• [REQUIRED ACTION] Check every line below for the string "entry", and copy the lines that contain it.

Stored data
· · ·
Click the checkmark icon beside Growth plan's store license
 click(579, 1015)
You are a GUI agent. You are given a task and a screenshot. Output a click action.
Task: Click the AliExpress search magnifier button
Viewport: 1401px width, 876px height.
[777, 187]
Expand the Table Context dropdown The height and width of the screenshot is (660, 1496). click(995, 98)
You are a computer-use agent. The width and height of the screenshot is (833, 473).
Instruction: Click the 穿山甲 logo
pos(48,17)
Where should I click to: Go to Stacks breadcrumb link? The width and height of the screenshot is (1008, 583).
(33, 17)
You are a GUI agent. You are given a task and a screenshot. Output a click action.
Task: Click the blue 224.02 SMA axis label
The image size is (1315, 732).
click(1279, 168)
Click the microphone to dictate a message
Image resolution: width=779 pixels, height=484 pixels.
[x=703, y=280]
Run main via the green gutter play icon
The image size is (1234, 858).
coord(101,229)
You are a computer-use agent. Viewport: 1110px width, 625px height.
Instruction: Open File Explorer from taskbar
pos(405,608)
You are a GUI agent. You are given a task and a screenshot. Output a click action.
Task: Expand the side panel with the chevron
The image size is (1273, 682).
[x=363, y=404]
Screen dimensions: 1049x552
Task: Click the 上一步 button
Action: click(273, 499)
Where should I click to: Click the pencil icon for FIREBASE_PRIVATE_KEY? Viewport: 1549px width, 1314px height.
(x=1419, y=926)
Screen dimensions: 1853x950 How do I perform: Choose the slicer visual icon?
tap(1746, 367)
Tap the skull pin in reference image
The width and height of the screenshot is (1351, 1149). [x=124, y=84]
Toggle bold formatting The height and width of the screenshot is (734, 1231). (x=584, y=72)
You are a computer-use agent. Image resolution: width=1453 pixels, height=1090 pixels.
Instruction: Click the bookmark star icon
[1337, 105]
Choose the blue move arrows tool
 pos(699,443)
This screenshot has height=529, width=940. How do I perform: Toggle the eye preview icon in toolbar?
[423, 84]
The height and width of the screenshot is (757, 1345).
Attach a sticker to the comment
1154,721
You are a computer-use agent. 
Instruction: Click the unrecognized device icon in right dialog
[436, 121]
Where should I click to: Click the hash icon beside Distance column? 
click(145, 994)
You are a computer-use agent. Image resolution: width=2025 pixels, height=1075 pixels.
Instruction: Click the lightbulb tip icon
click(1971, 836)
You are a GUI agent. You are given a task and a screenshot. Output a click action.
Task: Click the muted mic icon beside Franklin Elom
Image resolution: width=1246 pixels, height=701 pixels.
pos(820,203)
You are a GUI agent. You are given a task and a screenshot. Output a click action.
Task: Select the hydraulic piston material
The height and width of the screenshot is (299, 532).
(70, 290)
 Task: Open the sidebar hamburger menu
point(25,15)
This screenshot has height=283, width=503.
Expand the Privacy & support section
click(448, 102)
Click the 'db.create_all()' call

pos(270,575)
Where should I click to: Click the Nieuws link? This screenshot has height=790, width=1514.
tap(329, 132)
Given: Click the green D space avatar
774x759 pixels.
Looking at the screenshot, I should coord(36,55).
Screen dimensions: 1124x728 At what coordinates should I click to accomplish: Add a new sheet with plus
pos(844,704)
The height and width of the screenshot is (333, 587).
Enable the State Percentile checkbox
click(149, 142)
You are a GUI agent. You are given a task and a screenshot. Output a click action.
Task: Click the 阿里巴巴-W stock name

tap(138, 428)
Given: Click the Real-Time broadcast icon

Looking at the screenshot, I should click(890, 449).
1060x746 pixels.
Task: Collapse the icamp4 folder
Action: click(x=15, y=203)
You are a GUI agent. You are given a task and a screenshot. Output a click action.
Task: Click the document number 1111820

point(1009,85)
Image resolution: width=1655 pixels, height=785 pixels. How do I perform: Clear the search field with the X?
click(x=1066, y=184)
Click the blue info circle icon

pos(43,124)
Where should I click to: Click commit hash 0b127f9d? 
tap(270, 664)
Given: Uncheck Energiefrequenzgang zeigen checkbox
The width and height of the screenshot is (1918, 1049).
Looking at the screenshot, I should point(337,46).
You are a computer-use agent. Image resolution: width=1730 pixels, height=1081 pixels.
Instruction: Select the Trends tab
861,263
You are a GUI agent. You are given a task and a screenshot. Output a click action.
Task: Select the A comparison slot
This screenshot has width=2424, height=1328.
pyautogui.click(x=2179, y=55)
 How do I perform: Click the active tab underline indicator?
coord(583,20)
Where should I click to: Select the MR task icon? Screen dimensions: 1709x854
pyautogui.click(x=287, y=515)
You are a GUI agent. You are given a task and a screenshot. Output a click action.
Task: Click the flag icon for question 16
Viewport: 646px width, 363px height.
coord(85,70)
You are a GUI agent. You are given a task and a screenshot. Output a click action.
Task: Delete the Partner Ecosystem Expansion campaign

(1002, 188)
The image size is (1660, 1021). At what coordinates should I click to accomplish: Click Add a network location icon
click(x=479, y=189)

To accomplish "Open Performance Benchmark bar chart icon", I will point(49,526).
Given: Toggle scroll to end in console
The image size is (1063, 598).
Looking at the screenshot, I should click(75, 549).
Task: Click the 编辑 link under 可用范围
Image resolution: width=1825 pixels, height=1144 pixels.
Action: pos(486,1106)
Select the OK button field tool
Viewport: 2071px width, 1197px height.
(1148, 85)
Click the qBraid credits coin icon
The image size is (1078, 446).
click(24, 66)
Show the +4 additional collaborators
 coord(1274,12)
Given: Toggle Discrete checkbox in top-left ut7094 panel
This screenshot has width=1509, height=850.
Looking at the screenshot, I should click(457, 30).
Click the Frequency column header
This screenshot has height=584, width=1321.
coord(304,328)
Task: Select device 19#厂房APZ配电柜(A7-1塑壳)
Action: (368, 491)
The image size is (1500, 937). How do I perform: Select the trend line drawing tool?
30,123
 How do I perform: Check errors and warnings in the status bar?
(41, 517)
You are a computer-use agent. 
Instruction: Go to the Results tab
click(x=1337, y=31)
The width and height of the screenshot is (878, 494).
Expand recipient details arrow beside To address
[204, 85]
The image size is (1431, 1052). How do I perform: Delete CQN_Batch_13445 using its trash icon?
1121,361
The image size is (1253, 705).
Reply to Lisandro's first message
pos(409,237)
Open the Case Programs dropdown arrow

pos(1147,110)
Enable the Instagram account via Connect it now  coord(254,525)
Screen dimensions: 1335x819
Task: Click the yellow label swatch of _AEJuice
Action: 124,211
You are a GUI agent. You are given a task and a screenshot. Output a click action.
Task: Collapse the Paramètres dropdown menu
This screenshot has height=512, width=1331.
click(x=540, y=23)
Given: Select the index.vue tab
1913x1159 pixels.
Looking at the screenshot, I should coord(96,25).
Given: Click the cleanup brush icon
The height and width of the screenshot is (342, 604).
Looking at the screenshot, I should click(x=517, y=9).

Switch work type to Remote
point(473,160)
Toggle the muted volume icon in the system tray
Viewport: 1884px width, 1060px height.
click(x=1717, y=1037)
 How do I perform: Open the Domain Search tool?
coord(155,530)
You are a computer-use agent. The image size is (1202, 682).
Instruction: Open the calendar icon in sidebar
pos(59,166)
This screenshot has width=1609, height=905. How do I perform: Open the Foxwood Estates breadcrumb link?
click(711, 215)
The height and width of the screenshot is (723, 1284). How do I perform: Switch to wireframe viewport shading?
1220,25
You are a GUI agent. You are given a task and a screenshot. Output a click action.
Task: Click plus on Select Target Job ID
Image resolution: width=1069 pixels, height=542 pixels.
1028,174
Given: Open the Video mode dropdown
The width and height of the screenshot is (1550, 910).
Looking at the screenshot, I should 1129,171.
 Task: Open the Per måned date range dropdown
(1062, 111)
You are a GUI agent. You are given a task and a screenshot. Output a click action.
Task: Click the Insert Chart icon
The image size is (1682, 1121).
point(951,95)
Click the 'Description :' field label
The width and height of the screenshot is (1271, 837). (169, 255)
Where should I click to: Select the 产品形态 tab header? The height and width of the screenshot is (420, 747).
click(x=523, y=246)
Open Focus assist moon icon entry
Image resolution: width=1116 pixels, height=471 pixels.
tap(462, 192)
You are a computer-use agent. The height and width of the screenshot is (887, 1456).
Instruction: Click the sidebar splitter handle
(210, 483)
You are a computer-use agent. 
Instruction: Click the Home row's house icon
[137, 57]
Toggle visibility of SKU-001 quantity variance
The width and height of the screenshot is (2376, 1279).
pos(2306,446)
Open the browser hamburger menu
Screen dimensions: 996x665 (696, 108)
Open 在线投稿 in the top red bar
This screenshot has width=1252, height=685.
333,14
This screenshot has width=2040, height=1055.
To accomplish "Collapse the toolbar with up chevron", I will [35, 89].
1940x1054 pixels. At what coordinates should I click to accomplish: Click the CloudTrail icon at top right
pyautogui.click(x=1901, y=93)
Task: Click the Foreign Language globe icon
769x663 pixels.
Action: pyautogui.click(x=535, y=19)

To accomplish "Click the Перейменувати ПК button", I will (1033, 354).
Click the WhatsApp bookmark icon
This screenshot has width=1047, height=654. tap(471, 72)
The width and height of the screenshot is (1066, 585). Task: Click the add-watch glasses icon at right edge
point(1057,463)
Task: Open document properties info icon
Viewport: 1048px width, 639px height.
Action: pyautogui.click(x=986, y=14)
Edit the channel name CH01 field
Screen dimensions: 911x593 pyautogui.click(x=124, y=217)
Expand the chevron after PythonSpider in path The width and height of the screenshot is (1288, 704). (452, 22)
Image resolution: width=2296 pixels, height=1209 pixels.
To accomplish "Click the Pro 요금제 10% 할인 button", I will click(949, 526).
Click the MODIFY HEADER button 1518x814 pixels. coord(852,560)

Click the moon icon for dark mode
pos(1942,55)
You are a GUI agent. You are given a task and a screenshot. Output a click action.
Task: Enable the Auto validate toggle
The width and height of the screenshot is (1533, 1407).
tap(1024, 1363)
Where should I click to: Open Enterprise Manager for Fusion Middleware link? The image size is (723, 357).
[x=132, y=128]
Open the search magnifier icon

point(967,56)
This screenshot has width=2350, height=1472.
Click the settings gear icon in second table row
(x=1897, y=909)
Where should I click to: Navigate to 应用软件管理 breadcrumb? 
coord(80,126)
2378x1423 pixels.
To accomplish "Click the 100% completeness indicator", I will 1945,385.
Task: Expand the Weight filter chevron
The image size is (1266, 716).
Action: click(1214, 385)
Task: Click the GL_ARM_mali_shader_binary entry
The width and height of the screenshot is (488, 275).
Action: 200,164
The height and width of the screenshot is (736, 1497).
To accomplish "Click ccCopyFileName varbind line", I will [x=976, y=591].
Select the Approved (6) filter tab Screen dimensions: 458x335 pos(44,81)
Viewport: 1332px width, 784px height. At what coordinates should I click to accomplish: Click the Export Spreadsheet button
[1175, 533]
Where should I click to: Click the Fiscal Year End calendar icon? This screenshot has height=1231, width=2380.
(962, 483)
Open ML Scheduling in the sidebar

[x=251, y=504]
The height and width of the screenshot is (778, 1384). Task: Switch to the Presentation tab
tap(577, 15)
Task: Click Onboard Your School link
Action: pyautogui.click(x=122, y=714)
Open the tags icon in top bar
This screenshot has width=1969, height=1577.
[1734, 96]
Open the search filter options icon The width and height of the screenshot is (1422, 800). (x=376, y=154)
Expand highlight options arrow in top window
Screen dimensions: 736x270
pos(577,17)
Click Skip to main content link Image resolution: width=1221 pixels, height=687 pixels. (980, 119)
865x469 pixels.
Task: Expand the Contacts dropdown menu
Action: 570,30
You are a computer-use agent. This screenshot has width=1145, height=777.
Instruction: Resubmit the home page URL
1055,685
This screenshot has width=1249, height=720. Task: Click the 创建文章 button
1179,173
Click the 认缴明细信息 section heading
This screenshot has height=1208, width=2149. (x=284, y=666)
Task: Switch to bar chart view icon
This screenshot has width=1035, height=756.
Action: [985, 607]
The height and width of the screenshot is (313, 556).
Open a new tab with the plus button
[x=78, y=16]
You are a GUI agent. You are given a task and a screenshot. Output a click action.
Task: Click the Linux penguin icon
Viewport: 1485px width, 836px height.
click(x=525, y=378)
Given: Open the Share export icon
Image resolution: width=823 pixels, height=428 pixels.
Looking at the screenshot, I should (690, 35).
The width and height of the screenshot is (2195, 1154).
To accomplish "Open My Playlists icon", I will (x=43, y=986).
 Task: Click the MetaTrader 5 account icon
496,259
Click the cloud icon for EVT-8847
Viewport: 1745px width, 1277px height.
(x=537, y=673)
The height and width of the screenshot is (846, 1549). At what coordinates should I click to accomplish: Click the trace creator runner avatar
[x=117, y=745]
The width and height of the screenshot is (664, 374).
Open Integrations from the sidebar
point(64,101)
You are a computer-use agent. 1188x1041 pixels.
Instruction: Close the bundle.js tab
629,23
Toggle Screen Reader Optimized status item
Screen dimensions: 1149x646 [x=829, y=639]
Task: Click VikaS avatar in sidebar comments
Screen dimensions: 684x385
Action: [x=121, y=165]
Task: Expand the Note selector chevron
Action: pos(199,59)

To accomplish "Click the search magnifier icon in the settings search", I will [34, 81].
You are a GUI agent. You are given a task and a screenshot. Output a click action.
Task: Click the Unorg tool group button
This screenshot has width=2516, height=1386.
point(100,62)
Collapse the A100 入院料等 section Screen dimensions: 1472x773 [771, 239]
· · ·
• [EXERCISE OUTPUT]
Open Focus assist moon icon entry
Task: Click the GL_ARM_mali_shader_binary entry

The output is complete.